4.查体不同程度发绀,呼气相延长,呼吸困难,三凹征,烦躁不安,恐惧,倦睡,胸廓呈肺气肿表现,双肺闻及广泛哮鸣音,肺肝界下移,严重者由于呼吸道阻塞明显,哮鸣音反而减弱或消失。

该体征应特别注意。

5.辅助检查白细胞大多正常,嗜酸粒细胞增高,低氧血症,严重者PaCO2升高,胸片示双肺通气过度,肺纹理紊乱,可出现斑片样肺不张。

【诊断标准】

1.儿童哮喘

(1)反复发作的喘息、气促、胸闷或咳嗽,多与接触变应原、冷空气、物理或化学性刺激、病毒性上下呼吸道感染、运动有关。

(2)发作时双肺闻及散在或弥漫性以呼气相为主的哮鸣音,呼气相延长。

(3)支气管扩张药有明显的疗效。

(4)除外其他原因引起的喘息、气促、胸闷或咳嗽。

2.咳嗽变异性哮喘

(1)持续咳嗽大于1个月,常在夜间和清晨发作,运动、遇冷空气或嗅到特殊气味后加重,痰少,临床无感染征象或经较长时间抗生素治疗无效。

(2)支气管扩张药诊断性治疗可使咳嗽发作缓解。

(3)有个人过敏史、家族哮喘史,过敏原检测阳性。

(4)排除其他原因引起的慢性咳嗽。

【治疗】

哮喘急性发作期的药物治疗主要是缓解呼吸道平滑肌痉挛,减轻呼吸道黏膜水肿,减少黏液分泌及减低呼吸道炎症,可酌情选用一种β2激动剂或联合应用其他药物(β2激动剂+糖皮质激素+氨茶碱等)。

1.首选药物

(1)β2-受体激动剂:目前原则是按需使用,首选吸入,最小剂量,控制发作。

①沙丁胺醇(喘乐宁)气雾剂:1~2揿,3~4/d,(每揿100μg),口服药,<5岁0.5~1mg/次,每日3~4次;>5岁2mg/次,每日3~4次。

②特布他林(喘康速)气雾剂:1揿,3~4/d。

③丙卡特罗(美普清):每片25μg,6岁以下每次1.25μg/kg,6岁以上每次1片,2/d,早饭及晚睡前口服。

④福莫特罗(安痛克):每片40μg,每次1μg/kg,2/d,早饭及晚睡前口服。

⑤班布特罗(帮备):10mg/片。

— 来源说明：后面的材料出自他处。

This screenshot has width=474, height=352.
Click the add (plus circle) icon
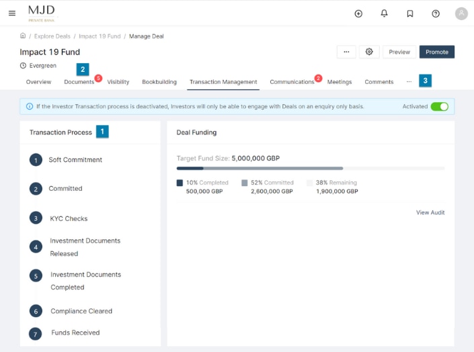coord(358,13)
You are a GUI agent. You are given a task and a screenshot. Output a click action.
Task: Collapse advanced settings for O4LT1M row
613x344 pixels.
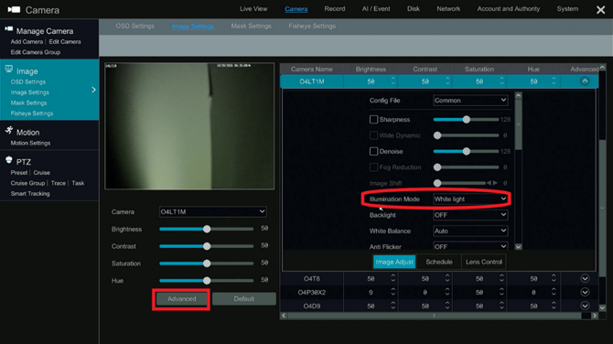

推荐起始剂量为5mg,每日晚睡前服用1次;糖浆100ml/瓶。4岁以下每次5ml,4岁以上每次10ml,每日晚睡前服用1次。

⑥特布他林(博利康尼):每片2.5mg,口服后30~60min 起效,0.065mg/kg,3/d。